Superheroes With Their Pants Down
I was going to begin with a screed that involved Westboro Baptist Church, a protest march and the San Francisco Gay Men's Choir, except that violates all the "NO!" criteria of BOOJUM! all at once.
     Anyway, continuing with the X-Men theme, we shall focus tonight on "Angel", the name given to mutant Warren Worthington, who has wings.
Image result for angel x-men
Cheaper than Ryanair, but carries less luggage
     One can see the interview that takes place with Professor Xavier.
Prof. X: So, young man, how can we -
Angel:  I've got WINGS!
Prof. X:  Yes, I can see that.  As I was -
Angel: I can FLY!
Prof X: The one does imply the other.  Perhaps -
Angel:  I've got WINGS and I can FLY!
Prof. X: Mister Worthington, what else can you do?
Angel: What, besides FLY with my WINGS?
Prof. X: Yes.
Angel: I can whittle a rabbit out of a block of wood.
Image result for angel x-men
See 1) below
Quite.  Anyway, what are the downsides to having a giant pair of wings sprouting from your back?
     1)  Confined spaces.  With wings unfurled, Angel takes up an awful lot of space.
     2)  Mites, ticks and lice.  Cleanliness, Warren, cleanliness!

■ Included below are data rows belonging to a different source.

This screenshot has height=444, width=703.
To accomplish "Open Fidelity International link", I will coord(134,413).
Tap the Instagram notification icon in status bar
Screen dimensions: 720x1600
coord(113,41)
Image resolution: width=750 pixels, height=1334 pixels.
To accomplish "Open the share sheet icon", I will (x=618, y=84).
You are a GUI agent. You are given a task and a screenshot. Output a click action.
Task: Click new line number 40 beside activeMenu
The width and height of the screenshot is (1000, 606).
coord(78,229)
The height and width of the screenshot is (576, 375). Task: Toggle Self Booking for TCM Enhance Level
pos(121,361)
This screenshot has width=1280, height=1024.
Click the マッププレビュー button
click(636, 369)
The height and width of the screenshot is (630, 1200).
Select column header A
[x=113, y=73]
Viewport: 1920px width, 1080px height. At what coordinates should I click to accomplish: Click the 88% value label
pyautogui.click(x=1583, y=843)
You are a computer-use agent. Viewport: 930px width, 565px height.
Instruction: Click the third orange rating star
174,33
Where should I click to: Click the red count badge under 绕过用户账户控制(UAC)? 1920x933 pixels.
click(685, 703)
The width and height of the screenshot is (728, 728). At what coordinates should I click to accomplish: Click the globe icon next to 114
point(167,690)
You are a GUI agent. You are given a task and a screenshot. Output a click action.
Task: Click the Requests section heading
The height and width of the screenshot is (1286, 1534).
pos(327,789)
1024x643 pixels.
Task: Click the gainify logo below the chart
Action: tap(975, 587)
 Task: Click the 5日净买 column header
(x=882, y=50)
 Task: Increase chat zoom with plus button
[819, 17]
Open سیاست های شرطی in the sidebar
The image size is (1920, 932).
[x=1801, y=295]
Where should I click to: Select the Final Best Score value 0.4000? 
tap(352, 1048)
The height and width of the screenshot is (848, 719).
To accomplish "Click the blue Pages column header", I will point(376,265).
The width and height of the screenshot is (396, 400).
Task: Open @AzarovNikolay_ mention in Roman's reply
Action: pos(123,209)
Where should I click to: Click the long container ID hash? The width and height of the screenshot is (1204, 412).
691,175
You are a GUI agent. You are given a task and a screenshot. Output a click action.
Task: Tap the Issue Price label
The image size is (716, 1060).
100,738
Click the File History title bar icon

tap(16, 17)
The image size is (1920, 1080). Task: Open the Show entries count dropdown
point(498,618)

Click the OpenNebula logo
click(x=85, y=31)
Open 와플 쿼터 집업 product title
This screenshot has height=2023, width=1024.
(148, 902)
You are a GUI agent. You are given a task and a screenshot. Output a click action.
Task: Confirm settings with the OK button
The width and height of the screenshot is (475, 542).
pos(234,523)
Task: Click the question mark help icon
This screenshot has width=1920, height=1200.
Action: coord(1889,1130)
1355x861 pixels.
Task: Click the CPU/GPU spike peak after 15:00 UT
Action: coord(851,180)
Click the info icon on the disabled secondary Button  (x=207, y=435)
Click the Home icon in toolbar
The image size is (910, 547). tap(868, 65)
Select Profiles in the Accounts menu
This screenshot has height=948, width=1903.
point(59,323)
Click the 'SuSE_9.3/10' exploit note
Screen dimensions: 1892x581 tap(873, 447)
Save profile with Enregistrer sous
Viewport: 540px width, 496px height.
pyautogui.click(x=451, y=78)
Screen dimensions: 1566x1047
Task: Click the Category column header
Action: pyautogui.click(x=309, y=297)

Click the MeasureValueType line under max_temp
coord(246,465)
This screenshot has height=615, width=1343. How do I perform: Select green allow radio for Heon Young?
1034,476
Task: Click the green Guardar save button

     3) Hunters.  This is America^^.  Everyone has a gun.  Angel looks like a bird.  Do the math.  Bird shot, buck shot, all bad shot.
     4)  Territorial raptors.  Sam the Bald Eagle might take offence at this large, strange bird that has come trespassing into his aerial domain ...
     5)  Low-flying aircraft.  Angel is softer and bruises more easily than anything else in the air.
     6) The Federal Aviation Authority.  He isn't a bird so he must be a plane.  Therefore - TAXES!
Image result for angel x-men
"Look, I want to re-negotiate my landing fees."
       Hoorah!
I did worry about that Lychee Ice Cream I made last night, as it didn't thicken up in the ice-cream maker at all.  Would it merely sit and turn into semi-liquid slop in the freezer overnight?
No!
     As you can clearly see, that's a spoon standing up in the mix.  Which is cloyingly sweet, by the way, even for Conrad, so best eaten a little at a time.



* Mister Hand says "Who does he think he's kidding?"
* Just to ensure nobody can identify anything and no I'm not paranoid just careful
** I do hope you cross-check your 17th Edition with these page numbers.
*** Please!  Never "Gazzer"
^ What an awesome job.  Getting paid to muck about with tanks.
^^ Actually this is Royton, but you get my point.